A suspeita do vereador faz coro com uma série de ações que estão em andamento na Justiça contra o aumento da taxa. Na próxima quarta-feira, a Associação de Defesa e Orientação do Cidadão (Adoc) vai questionar junto ao Ministério Público os critérios da elevação.
O procurador-geral do município, Marcus Vinícius de Lacerda Costa, disse que os questionamentos de Bernardi e da Adoc não devem ter sucesso. Costa informa que o aumento da taxa foi aprovado pela própria Câmara de Vereadores, que se baseou em planilhas de custo elaboradas pela Secretaria Municipal de Finanças.
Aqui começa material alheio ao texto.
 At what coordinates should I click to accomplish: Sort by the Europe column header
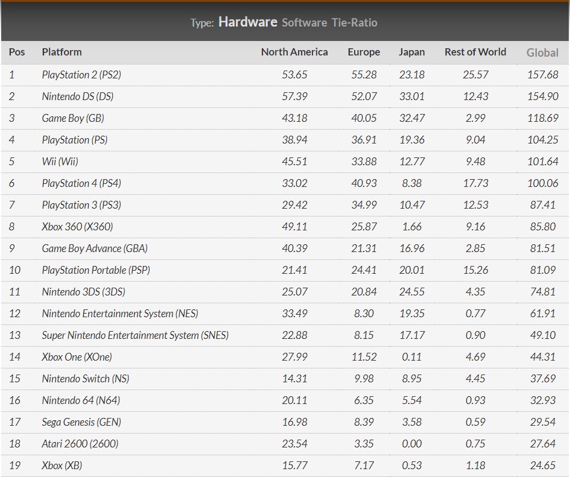coord(364,52)
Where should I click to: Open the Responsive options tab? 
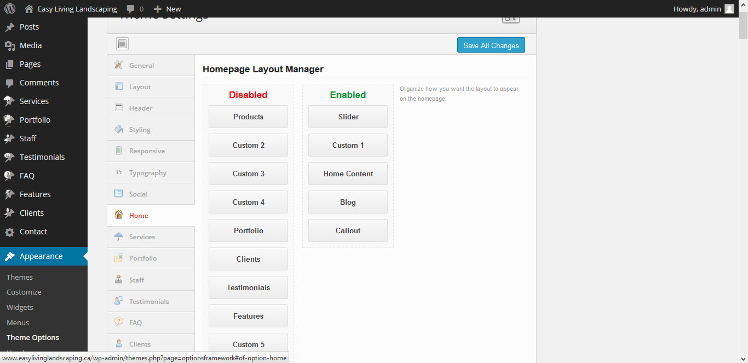(147, 151)
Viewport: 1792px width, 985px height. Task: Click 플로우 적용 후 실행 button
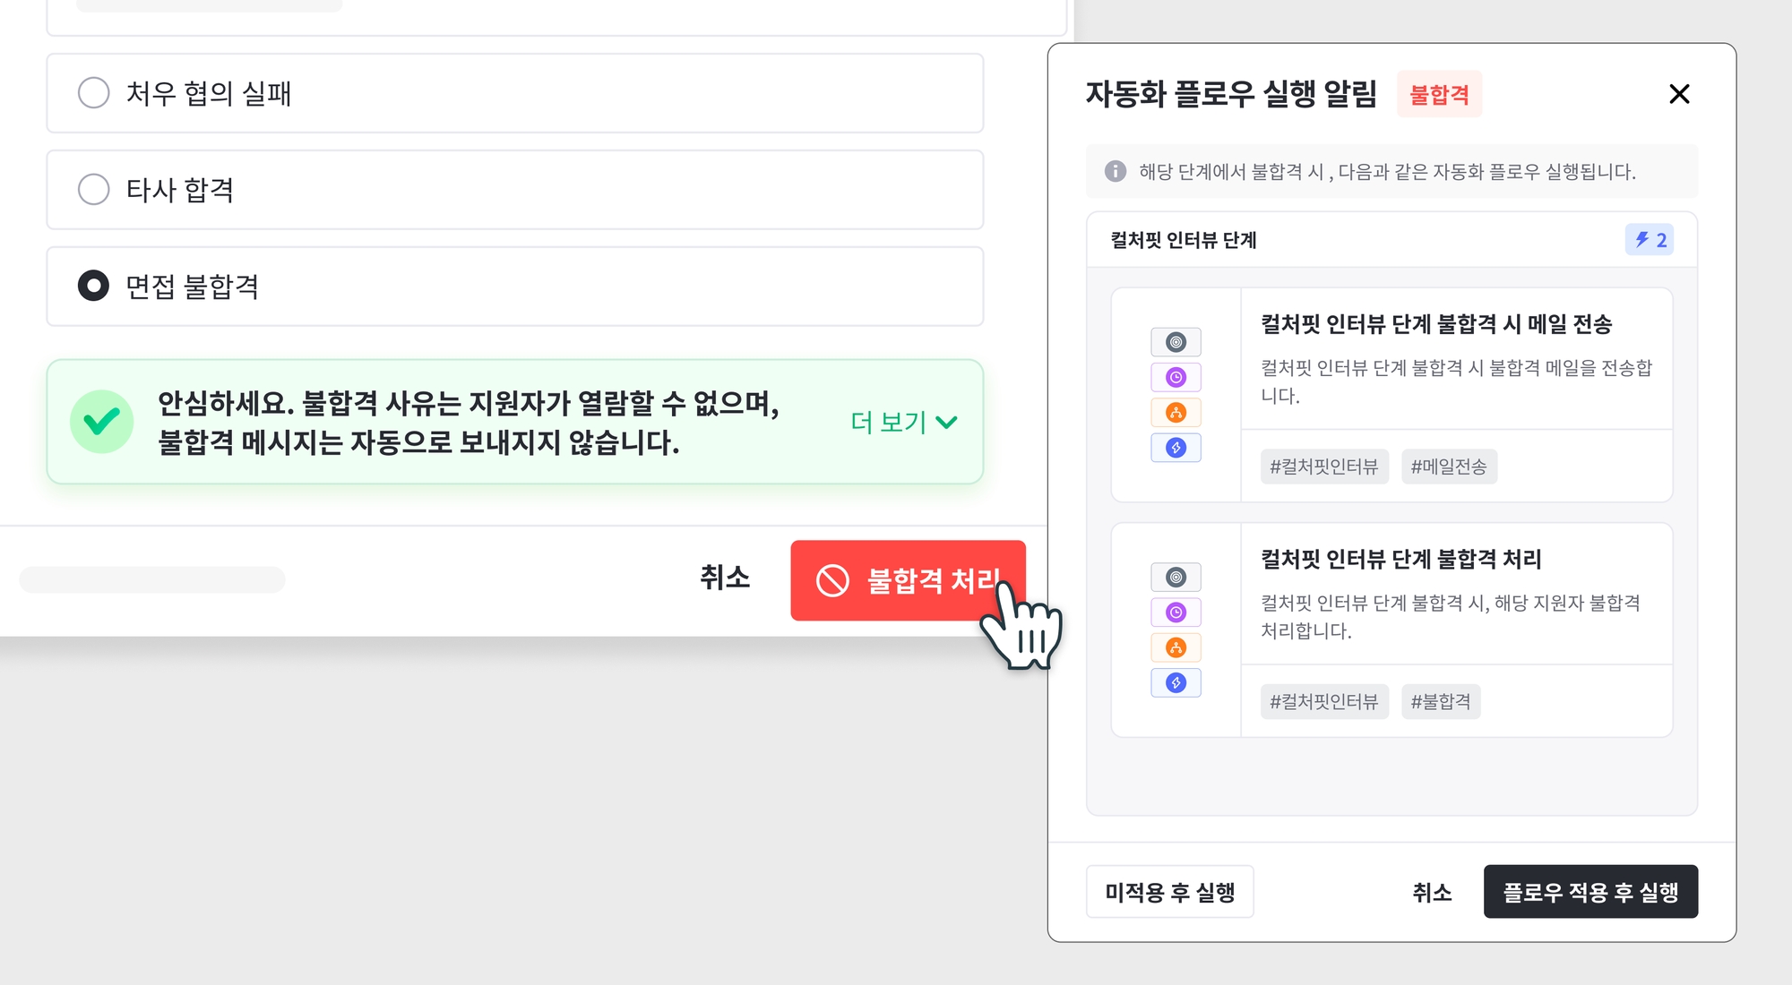(1590, 892)
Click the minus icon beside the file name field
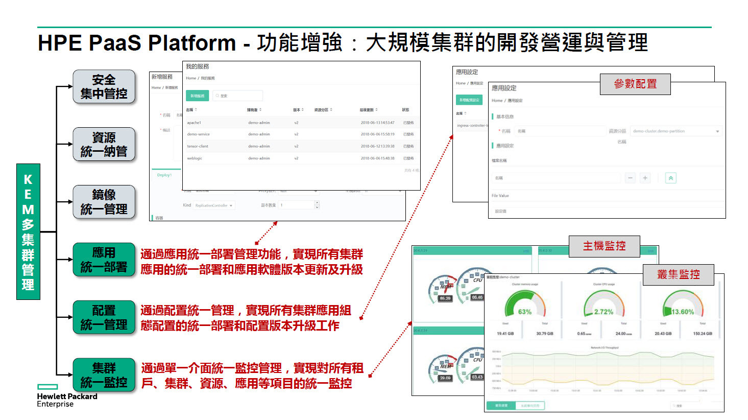 click(x=631, y=178)
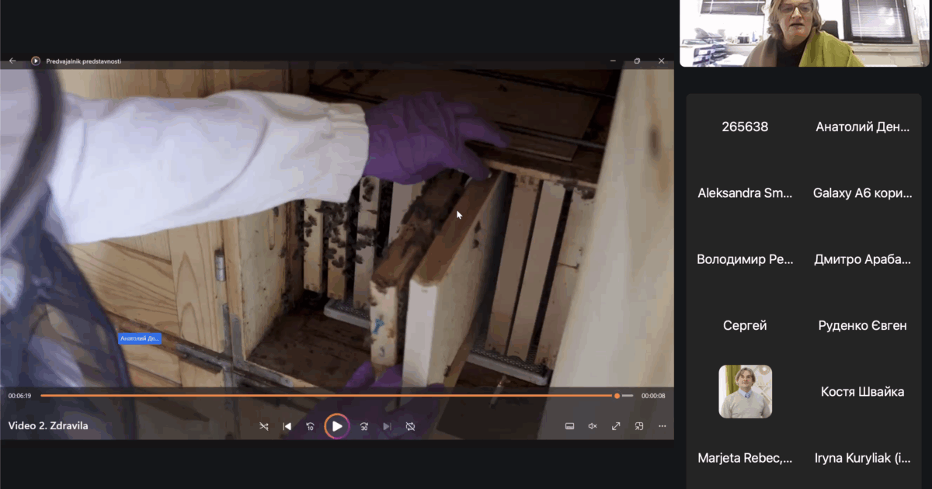Rewind the video by 10 seconds
The height and width of the screenshot is (489, 932).
coord(310,426)
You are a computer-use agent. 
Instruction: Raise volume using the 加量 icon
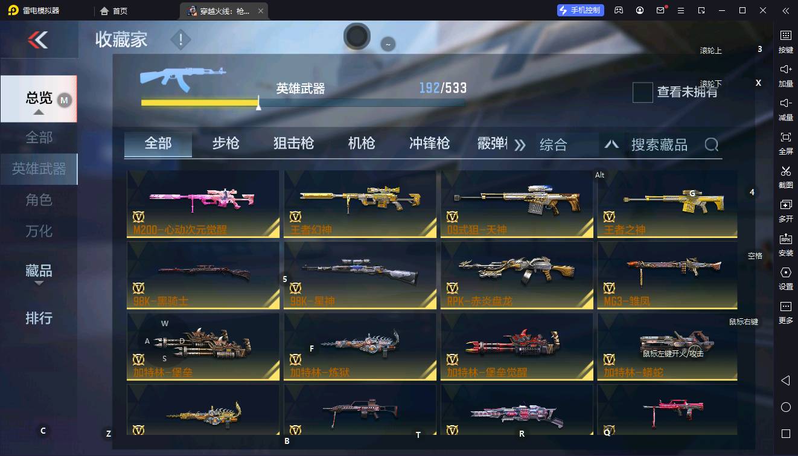pos(786,75)
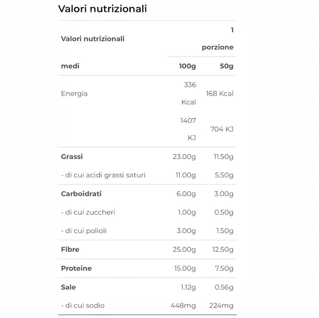Click the "704 KJ" portion value
Screen dimensions: 319x318
(222, 129)
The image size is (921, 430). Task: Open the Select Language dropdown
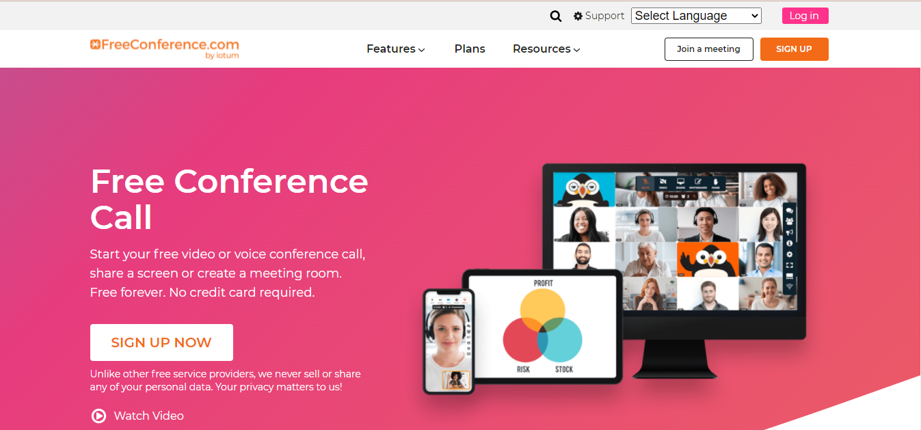point(696,16)
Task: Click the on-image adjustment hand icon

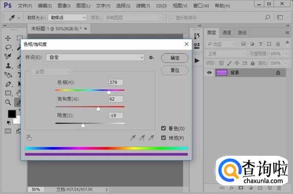Action: (x=29, y=138)
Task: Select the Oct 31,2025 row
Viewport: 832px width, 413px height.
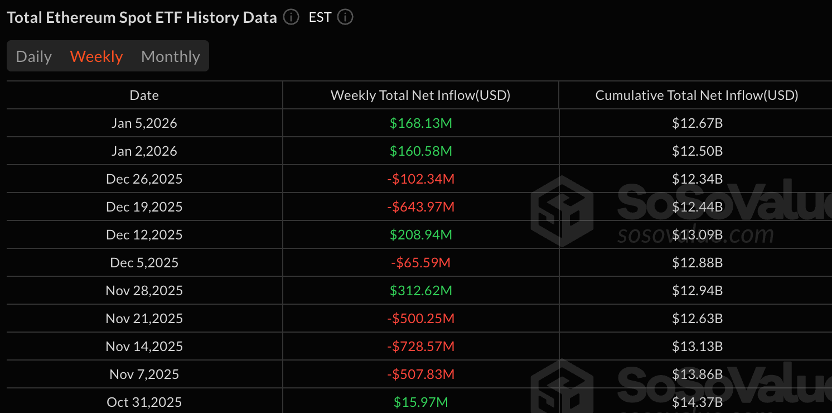Action: point(144,402)
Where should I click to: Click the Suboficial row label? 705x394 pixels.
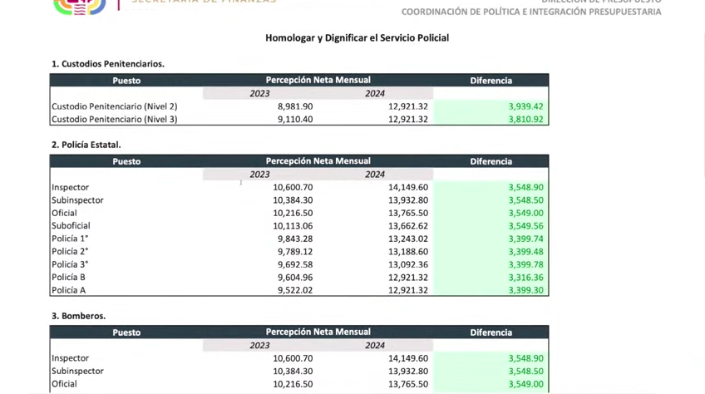point(71,226)
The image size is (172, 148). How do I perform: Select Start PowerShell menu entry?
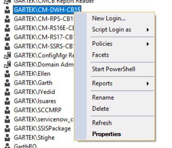click(114, 69)
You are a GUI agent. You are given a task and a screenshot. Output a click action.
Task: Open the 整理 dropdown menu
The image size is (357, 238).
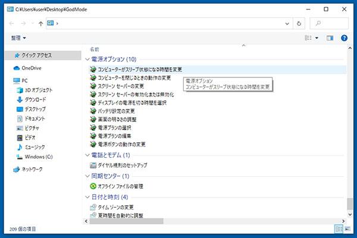[18, 38]
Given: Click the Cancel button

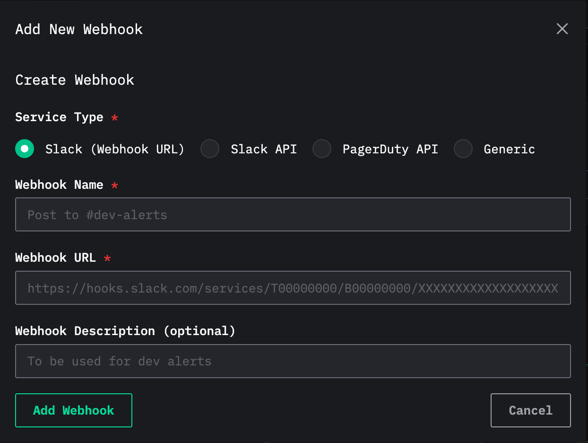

Para o procurador, o que mudou na verdade foi o conceito de cobrança da taxa de lixo. Ele explica que a taxa deixou de ser ‘‘bancada’’ pela prefeitura, que repassou aos contribuintes o valor real do que é gasto com lixo no município. ‘‘Há 17 anos não se reajustava essa taxa’’. O aumento foi atrelado ao IPTU e segue os mesmos moldes: quem tem maior poder aquisitivo paga mais. Assim, a prefeitura alega que o maior aumento foi de 218% e atingiu apenas 9% dos contribuintes.